I was engaged to a man 11 years ago and he made me his primary beneficiary for his life insurance. Subsequently, he and I were married and divorced (twice), and since the 2nd divorce 2 years ago, we continued in an intimate relationship until his death this month. There were no provisions for the life insurance in our divorce agreement. I was told state law stipulates that divorce terminates a spouse’s beneficiary interest. But I was not a spouse at the time of the initial beneficiary change; I was engaged to then and “engaged” to him at his death.

Asked on November 9, 2011 under Insurance Law, Texas

Answers:

SJZ, Member, New York Bar / FreeAdvice Contributing Attorney

Answered 9 years ago | Contributor

Divorce terminates your right to receive anything under intestate succession. It would also terminate your right to receive under a will or under an insurance policy if either left their proceeds to the decedent's "wife"--after all, subsequent to the divorce, you are no longer his wife.

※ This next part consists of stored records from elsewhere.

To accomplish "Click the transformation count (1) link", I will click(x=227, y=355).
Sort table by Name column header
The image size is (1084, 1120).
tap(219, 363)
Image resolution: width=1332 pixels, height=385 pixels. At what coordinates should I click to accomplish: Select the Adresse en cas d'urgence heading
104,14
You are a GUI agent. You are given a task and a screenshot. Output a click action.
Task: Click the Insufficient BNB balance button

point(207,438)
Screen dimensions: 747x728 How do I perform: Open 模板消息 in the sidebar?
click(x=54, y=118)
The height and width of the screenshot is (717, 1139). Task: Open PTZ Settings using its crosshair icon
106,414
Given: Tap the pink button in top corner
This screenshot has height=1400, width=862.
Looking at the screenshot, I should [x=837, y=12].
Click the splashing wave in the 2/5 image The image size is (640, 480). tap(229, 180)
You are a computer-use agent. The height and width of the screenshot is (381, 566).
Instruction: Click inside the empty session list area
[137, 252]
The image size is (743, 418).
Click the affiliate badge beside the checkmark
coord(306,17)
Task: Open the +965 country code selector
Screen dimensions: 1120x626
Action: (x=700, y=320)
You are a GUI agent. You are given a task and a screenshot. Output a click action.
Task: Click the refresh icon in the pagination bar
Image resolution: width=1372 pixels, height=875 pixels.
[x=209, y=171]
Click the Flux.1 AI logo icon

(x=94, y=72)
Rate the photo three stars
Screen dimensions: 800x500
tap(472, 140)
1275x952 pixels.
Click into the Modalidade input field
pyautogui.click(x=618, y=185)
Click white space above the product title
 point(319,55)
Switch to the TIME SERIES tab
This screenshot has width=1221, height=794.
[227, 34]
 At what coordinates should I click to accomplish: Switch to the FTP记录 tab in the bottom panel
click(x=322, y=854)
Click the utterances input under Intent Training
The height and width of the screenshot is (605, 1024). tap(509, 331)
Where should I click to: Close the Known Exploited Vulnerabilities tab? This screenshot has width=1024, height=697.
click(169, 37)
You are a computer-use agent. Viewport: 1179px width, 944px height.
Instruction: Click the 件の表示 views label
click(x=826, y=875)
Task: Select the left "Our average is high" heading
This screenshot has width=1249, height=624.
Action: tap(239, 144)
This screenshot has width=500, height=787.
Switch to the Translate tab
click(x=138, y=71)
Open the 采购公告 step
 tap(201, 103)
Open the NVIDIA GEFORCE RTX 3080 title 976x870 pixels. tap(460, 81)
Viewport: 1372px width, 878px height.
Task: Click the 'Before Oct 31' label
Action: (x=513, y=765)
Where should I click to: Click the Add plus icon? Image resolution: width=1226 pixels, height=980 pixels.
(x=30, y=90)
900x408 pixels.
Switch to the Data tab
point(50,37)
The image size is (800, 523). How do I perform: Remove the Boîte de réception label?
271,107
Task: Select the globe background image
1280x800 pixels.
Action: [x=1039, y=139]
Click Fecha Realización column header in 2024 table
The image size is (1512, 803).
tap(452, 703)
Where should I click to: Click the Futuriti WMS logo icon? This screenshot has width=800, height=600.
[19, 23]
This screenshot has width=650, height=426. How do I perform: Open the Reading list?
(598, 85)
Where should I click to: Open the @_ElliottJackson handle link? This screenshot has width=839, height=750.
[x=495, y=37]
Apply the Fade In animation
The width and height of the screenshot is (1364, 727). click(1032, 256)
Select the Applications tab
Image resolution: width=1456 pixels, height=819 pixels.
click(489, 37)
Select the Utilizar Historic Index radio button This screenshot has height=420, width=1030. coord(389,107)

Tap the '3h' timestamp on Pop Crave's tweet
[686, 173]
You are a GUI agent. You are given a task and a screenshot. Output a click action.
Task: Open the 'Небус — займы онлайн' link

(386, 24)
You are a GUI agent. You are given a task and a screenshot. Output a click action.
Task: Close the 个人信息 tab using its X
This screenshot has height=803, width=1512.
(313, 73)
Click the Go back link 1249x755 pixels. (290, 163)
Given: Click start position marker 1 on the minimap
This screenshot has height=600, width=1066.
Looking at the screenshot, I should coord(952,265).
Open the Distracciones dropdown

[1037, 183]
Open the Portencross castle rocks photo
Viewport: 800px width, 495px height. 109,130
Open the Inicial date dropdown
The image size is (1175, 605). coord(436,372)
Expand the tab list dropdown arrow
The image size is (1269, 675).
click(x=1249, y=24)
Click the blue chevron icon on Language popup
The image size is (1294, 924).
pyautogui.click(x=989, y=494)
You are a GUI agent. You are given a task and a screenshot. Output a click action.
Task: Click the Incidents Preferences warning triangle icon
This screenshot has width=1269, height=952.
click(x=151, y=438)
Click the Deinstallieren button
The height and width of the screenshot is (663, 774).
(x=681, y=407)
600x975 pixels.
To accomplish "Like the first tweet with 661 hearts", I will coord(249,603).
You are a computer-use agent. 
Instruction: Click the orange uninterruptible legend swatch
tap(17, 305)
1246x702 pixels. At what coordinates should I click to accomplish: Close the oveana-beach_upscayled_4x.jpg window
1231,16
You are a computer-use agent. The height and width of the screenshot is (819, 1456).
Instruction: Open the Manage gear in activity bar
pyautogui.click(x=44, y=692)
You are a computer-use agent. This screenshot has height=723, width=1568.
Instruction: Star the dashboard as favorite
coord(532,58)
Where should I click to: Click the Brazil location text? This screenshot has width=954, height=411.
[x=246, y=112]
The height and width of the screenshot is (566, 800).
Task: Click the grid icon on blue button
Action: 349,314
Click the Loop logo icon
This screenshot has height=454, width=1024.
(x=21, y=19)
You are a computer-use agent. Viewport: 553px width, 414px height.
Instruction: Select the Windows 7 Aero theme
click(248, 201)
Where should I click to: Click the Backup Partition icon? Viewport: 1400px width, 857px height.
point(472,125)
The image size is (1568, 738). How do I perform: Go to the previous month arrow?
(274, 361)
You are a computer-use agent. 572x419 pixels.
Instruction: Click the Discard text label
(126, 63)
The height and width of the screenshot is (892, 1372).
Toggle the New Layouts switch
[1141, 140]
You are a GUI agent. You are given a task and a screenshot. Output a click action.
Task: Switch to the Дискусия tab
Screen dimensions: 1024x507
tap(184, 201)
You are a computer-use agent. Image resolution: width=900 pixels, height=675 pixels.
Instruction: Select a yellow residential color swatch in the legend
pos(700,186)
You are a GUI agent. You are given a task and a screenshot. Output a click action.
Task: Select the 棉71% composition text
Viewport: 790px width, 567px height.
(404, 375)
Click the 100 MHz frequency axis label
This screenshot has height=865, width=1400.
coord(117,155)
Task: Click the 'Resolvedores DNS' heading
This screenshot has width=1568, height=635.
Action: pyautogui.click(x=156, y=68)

On the other hand, if you were named as his beneficiary specifically by name (rather than by the relationship of wife) on the policy, then it should still  go to you--insurance policies are like any other contracts, and will be interpreted according to their plain language. If you were named as the beneficiary and that was never changed, and your status as beneficiary were not clearly contingent upon your marital relationship, you should still collect under  the policy. The facts as you describe them (named as beneficiary before marriage; not changed or removed as beneficiary through two divorces; etc.) would reinforce that he intended to name you, whether or not you were married at the time.

So if you are simply named as yourself, and not as wife, from what you write, it would seem you would still be the beneficiary.